New Restaurant To Be Made From Shipping Containers
A seafood restaurant located at a harbour in Kent is to take its aquatic themes to new levels, by being located inside used shipping containers.
The Whistable Oyster Company has been granted planning permission to use the repurposed containers for a seafood outlet called The Old Engine Shed. It is so named due to its location on the site of the engine sheds once used by the Crab and Winkle Line railway, which was dismantled in 2009, Kent Online reports.
However, there will be nothing about the new structure, which will replace the temporary structures presently on the site, resembling an engine or a shed. The new site will include outdoor seating and provide a panorama across the town’s harbour.
The proposal did face a couple of objections, but these were to do with the number of commercial enterprises in the harbour, not the use of recycled shipping containers.
Indeed, the project is virtually identical to its predecessor that gained planning permission in 2017, but lapsed after the pandemic delayed the project.
The planning submission highlighted the use of the containers as a nod to the industrial heritage of the town and a means of promoting sustainability, stating: “It is proposed to use recycled shipping containers which have been successfully re-used elsewhere for a variety of purposes."
Indeed, many companies looking to buy a used shipping container will be motivated by the potential benefits that can come from recycling a structurally robust container.

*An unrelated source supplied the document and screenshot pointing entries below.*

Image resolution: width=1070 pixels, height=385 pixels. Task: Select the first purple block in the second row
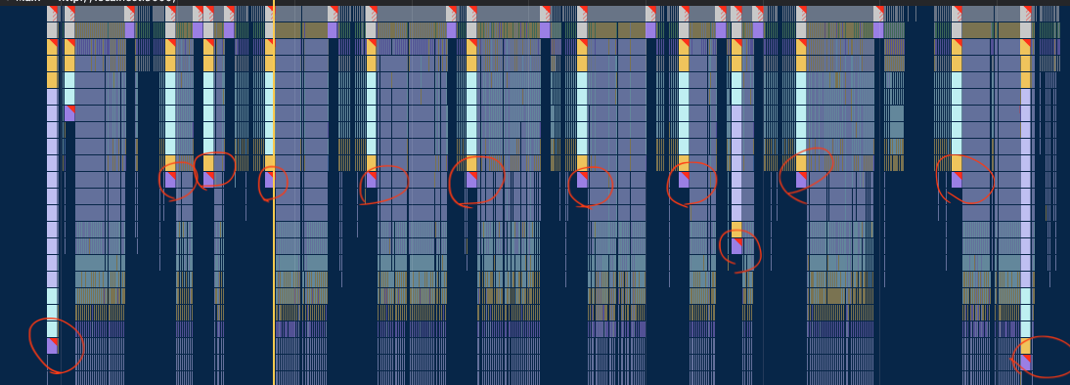(x=130, y=30)
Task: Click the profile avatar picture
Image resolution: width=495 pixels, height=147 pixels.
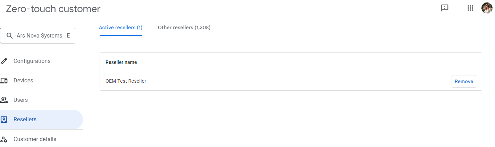Action: tap(487, 8)
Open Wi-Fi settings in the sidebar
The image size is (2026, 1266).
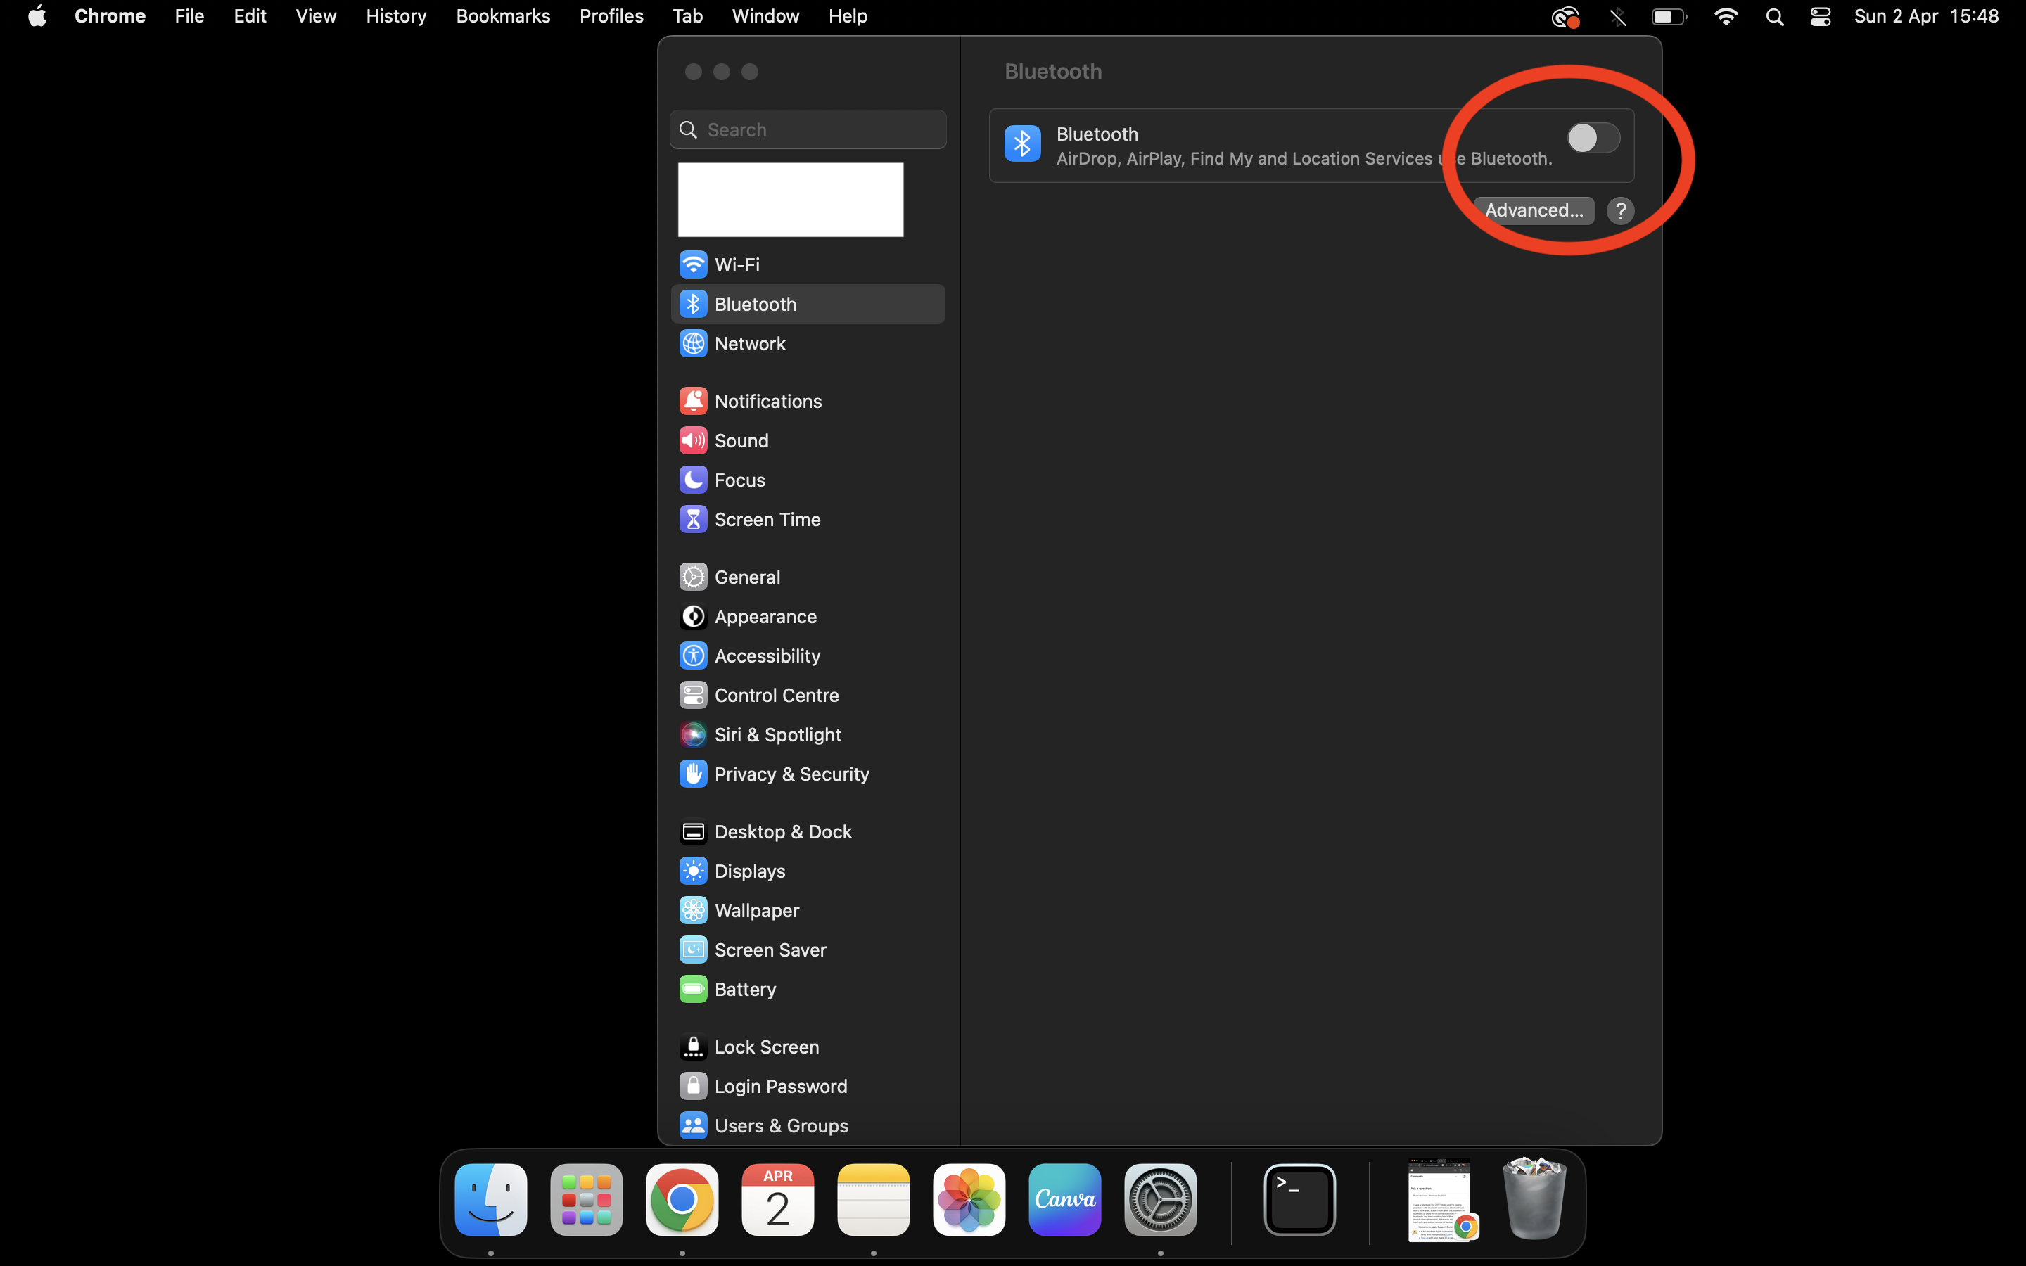click(x=737, y=265)

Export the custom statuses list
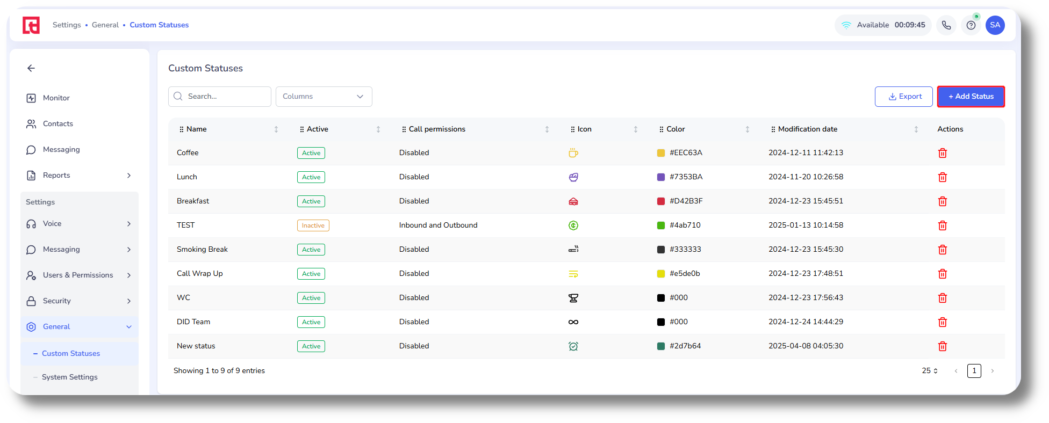coord(903,97)
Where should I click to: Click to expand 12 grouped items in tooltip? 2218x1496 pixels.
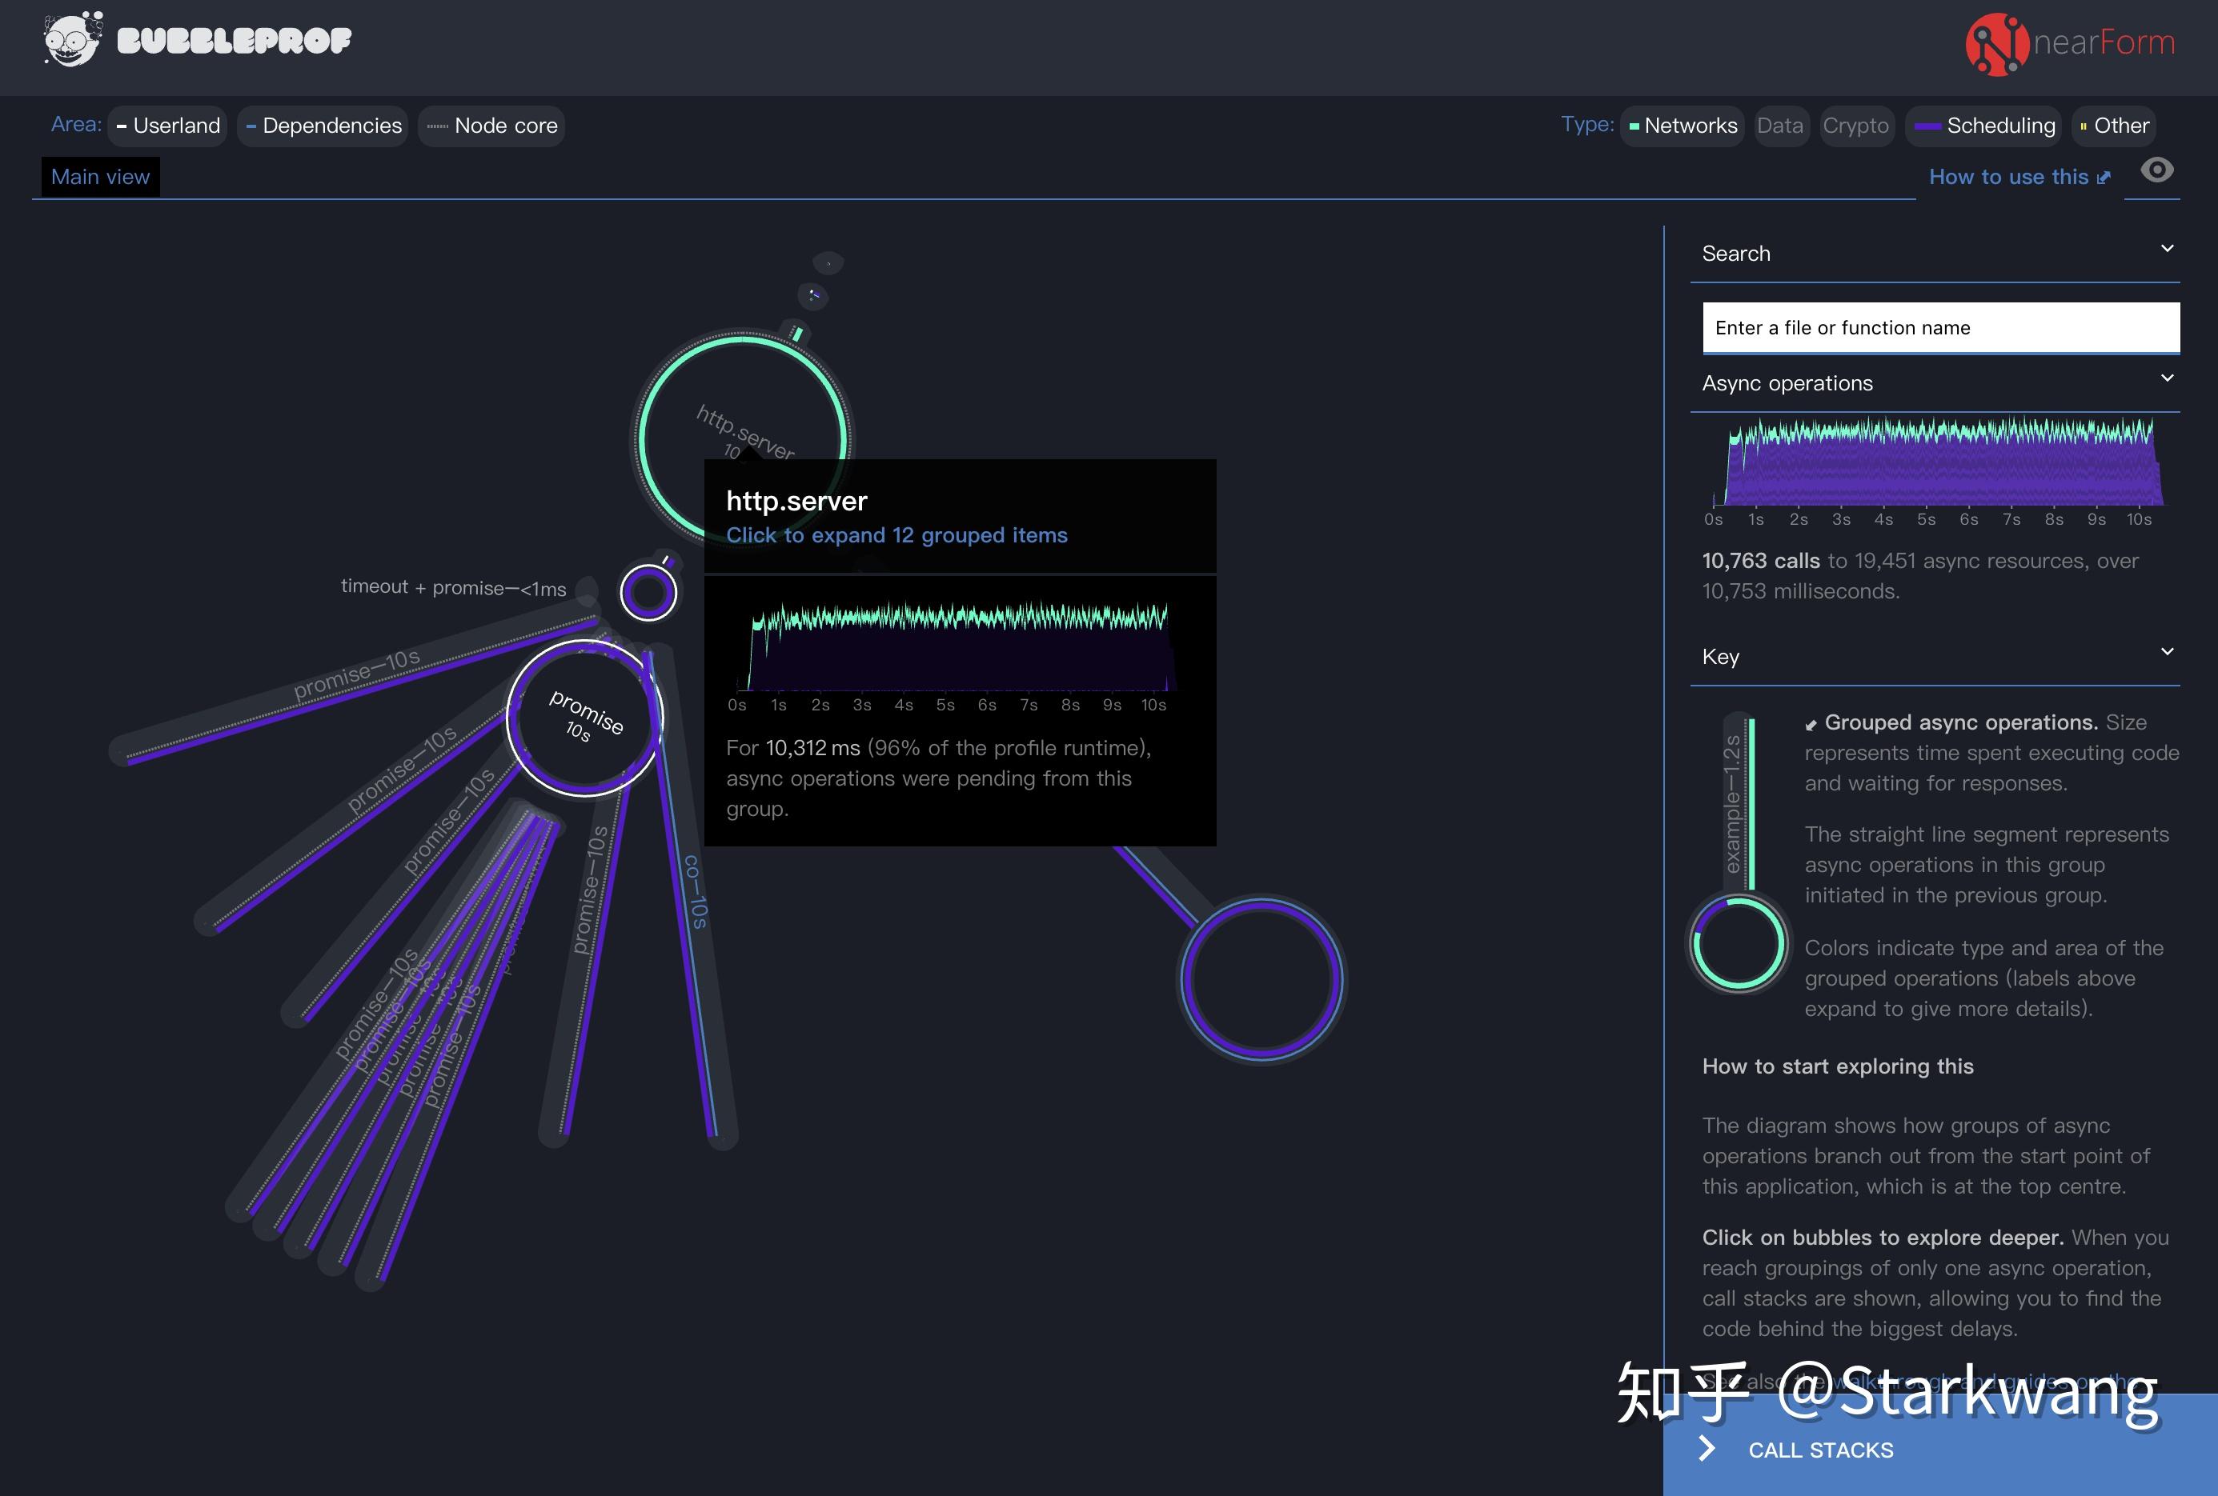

The use of an old container as a catering outlet is certainly not unique to Whitstable, with examples to be found the length and breadth of Britain.
Not many places in the UK are further from Kent than Aberdeen, where a recycled shipping container is forming the centrepiece of a new café opening at the site of the former Cults station, the Press and Journal reports.
Local businessman John McKenzie has revamped the site as The Boxcar, a food and drinks outlet located ideally for walkers on the Deeside Way.